# IH 1086 Injection Pump



## aborgardt (Dec 15, 2015)

The injection pump on my 1086 is weak and I am wanting to rebuild it, but I am not able to locate a rebuild kit for it anywhere. I can find rebuilt pumps, so there has to be kits??? anyone have any ideas where I can go for a repair kit?


----------



## Fedup (Feb 25, 2014)

No offense intended, friend, but the reason such "kits" aren't available is probably due to the fact that one doesn't simply "rebuild" injection pumps at home. This is done by professionals, with the proper knowledge, tools, and test equipment. I suppose should you choose to "do it yourself," I'm quite sure you can obtain any parts, seals, kits or whatever from a pump shop, once you provide the make/model and I.D. numbers from the pump.


----------



## aborgardt (Dec 15, 2015)

That makes sense. I guess I just assumed replacing seals and gaskets would not require much knowledge.
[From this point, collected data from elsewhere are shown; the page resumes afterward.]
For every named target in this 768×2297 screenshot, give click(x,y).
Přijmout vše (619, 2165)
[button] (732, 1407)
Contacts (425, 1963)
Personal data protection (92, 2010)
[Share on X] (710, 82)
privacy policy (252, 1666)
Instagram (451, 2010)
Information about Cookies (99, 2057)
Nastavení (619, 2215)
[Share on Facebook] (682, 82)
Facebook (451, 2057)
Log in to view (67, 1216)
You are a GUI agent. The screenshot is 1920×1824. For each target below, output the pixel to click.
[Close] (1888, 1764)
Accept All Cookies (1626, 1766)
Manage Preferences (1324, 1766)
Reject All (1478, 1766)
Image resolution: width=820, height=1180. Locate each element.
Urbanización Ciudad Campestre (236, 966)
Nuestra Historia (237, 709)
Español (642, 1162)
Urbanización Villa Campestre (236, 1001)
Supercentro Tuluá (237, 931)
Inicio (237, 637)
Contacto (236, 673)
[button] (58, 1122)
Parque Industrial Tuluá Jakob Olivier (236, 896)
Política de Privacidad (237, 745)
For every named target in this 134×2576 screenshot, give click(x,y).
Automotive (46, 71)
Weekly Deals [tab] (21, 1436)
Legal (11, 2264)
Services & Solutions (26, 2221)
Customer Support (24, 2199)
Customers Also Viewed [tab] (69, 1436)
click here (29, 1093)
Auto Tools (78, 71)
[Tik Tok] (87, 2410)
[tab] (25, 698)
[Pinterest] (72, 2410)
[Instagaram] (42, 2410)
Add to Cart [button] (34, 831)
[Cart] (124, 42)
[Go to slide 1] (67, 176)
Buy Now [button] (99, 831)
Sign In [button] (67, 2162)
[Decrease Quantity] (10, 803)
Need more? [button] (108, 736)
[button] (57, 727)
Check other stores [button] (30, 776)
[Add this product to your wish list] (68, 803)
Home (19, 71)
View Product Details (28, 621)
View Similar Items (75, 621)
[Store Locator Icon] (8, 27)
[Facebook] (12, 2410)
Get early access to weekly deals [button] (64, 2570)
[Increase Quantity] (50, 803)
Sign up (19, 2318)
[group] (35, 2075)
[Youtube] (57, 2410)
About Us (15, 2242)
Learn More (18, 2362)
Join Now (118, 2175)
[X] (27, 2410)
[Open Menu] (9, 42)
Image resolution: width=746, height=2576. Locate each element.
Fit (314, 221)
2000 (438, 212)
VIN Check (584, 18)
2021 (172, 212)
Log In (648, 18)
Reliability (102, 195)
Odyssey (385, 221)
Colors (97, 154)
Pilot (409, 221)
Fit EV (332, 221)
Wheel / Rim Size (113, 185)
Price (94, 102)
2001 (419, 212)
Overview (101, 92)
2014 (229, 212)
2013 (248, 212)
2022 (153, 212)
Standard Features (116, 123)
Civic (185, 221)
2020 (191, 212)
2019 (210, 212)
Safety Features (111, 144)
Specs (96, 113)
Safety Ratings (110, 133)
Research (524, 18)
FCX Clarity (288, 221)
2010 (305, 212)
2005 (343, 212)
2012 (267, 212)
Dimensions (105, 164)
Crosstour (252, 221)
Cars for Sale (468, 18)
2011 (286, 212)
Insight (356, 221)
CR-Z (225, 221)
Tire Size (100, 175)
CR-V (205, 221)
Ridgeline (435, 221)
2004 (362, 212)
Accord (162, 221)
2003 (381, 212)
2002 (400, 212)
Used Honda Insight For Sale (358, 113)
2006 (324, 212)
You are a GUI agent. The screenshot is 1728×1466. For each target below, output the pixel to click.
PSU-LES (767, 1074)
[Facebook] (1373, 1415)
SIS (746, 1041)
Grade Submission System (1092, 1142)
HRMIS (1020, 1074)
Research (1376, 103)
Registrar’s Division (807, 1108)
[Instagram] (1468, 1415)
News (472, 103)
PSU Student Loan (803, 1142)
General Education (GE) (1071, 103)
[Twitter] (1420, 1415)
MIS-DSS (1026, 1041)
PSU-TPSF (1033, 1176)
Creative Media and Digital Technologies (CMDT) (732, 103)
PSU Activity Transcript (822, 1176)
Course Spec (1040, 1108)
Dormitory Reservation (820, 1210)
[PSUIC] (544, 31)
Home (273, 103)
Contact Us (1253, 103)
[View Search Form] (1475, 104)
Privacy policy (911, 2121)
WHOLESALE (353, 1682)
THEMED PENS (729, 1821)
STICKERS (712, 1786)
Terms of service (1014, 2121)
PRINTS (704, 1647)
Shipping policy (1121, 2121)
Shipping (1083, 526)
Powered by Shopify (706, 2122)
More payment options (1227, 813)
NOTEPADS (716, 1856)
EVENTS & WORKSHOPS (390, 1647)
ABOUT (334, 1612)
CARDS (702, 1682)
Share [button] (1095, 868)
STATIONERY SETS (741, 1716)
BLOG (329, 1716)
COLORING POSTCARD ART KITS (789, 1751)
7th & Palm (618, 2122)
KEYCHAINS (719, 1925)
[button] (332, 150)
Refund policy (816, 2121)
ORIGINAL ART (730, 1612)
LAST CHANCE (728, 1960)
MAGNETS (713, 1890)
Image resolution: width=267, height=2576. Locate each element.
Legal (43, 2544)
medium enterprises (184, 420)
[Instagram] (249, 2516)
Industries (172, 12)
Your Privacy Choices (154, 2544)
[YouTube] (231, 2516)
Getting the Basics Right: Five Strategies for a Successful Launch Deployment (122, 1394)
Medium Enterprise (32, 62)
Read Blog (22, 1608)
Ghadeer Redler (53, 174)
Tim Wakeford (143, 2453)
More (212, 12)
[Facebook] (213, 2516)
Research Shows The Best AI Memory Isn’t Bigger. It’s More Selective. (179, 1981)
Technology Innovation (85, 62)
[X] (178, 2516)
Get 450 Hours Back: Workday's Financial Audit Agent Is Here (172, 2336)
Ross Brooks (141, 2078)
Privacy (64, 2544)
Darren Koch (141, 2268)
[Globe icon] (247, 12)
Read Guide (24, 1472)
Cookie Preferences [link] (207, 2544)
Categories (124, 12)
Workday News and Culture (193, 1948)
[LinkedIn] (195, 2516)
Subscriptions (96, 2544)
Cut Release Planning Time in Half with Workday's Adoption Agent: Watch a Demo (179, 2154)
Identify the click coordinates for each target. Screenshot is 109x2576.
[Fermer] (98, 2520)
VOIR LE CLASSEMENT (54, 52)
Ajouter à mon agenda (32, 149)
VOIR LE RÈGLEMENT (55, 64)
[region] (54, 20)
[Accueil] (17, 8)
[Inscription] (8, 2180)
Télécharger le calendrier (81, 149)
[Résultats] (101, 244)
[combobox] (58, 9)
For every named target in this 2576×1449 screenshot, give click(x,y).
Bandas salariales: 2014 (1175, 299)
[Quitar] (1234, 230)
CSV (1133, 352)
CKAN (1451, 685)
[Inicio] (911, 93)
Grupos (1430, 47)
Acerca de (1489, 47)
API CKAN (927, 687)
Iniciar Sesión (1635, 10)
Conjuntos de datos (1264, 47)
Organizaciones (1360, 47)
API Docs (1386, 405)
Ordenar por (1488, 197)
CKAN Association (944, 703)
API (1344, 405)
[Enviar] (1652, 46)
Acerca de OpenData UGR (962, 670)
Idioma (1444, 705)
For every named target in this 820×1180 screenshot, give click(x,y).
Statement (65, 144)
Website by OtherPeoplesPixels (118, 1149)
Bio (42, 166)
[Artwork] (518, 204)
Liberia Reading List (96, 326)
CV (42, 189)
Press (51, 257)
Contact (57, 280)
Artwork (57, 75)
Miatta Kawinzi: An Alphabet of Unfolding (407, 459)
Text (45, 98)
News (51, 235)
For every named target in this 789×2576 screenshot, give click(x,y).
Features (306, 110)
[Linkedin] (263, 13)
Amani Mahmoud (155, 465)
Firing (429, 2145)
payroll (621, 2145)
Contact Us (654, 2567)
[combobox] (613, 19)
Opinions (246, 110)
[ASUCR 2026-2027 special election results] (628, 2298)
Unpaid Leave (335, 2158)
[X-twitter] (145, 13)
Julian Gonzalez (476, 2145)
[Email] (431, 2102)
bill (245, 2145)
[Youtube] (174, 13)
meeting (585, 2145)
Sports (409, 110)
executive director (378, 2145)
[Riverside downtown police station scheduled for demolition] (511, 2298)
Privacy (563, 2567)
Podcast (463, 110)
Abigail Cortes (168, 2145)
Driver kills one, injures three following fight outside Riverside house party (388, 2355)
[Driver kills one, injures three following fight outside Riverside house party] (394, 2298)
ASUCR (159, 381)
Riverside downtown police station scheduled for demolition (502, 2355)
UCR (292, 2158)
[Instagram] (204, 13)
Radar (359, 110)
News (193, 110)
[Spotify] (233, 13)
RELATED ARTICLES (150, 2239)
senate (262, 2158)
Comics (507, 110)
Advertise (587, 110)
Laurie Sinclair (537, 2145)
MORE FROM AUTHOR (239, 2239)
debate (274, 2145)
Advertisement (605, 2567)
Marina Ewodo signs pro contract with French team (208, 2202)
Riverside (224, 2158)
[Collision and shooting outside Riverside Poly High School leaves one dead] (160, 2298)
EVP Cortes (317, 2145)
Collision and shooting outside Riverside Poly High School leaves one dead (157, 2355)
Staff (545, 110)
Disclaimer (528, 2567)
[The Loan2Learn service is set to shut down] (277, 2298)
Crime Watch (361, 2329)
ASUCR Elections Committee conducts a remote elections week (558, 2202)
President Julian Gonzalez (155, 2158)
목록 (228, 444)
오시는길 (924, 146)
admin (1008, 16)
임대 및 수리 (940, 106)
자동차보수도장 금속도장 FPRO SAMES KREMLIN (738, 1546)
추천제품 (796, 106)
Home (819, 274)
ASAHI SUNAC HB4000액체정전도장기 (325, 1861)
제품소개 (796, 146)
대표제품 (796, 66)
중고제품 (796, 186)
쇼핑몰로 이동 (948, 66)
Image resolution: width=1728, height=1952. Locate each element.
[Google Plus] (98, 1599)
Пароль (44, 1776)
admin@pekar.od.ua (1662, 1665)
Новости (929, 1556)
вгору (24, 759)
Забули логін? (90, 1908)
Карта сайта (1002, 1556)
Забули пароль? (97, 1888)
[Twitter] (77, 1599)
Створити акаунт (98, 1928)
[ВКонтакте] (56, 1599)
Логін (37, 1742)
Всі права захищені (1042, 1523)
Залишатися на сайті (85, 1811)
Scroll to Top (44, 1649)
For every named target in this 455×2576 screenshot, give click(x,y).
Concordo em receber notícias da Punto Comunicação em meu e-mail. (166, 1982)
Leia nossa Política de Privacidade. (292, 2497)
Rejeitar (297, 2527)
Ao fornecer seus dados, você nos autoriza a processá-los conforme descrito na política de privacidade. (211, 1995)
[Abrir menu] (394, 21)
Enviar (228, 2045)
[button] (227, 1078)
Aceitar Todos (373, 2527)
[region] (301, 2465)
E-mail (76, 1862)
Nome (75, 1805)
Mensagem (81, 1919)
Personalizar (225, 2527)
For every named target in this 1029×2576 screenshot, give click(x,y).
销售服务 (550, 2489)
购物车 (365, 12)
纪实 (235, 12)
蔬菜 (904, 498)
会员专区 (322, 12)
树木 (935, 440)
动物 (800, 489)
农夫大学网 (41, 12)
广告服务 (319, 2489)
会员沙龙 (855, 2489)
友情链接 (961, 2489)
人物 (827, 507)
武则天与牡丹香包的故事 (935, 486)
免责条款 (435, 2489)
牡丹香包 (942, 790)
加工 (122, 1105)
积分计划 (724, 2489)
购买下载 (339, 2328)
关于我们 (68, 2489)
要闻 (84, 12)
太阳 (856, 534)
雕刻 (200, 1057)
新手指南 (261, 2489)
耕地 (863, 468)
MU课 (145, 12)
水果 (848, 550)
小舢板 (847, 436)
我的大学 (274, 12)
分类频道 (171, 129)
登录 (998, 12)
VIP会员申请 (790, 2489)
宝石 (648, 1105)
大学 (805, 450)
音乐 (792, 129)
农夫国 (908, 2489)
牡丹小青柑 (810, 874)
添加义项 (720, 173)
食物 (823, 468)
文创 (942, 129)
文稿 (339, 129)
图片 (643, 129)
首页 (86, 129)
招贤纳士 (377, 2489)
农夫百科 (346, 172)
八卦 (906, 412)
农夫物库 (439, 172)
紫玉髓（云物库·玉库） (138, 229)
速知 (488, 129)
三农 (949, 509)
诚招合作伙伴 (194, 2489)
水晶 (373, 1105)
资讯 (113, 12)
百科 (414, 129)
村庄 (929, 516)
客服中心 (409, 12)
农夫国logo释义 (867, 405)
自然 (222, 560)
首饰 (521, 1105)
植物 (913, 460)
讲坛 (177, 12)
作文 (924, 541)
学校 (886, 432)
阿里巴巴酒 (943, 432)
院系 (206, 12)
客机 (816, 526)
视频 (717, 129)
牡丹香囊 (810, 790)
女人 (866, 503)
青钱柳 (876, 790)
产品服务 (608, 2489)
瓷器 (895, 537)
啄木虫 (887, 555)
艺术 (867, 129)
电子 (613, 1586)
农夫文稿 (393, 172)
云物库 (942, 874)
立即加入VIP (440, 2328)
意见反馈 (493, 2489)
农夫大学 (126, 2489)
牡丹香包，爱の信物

Must be more to it than that. Thanks!!


----------



## robertgrisham (Jun 7, 2011)

aborgardt,
I found some seals for an old Bosch injector pump for a 1970s IHC 2400A. My pump still worked but was leaking around the shaft seals. Did the job myself and came out ok. Try this company in Ky. http://www.dandcdiesel.com/contact-us.php My pump is so old that getting parts is impossible but they did have the seals. Good luck. Robert


----------



## aborgardt (Dec 15, 2015)

Thanks, I sent them an email. There rebuild prices look pretty reasonable too....


----------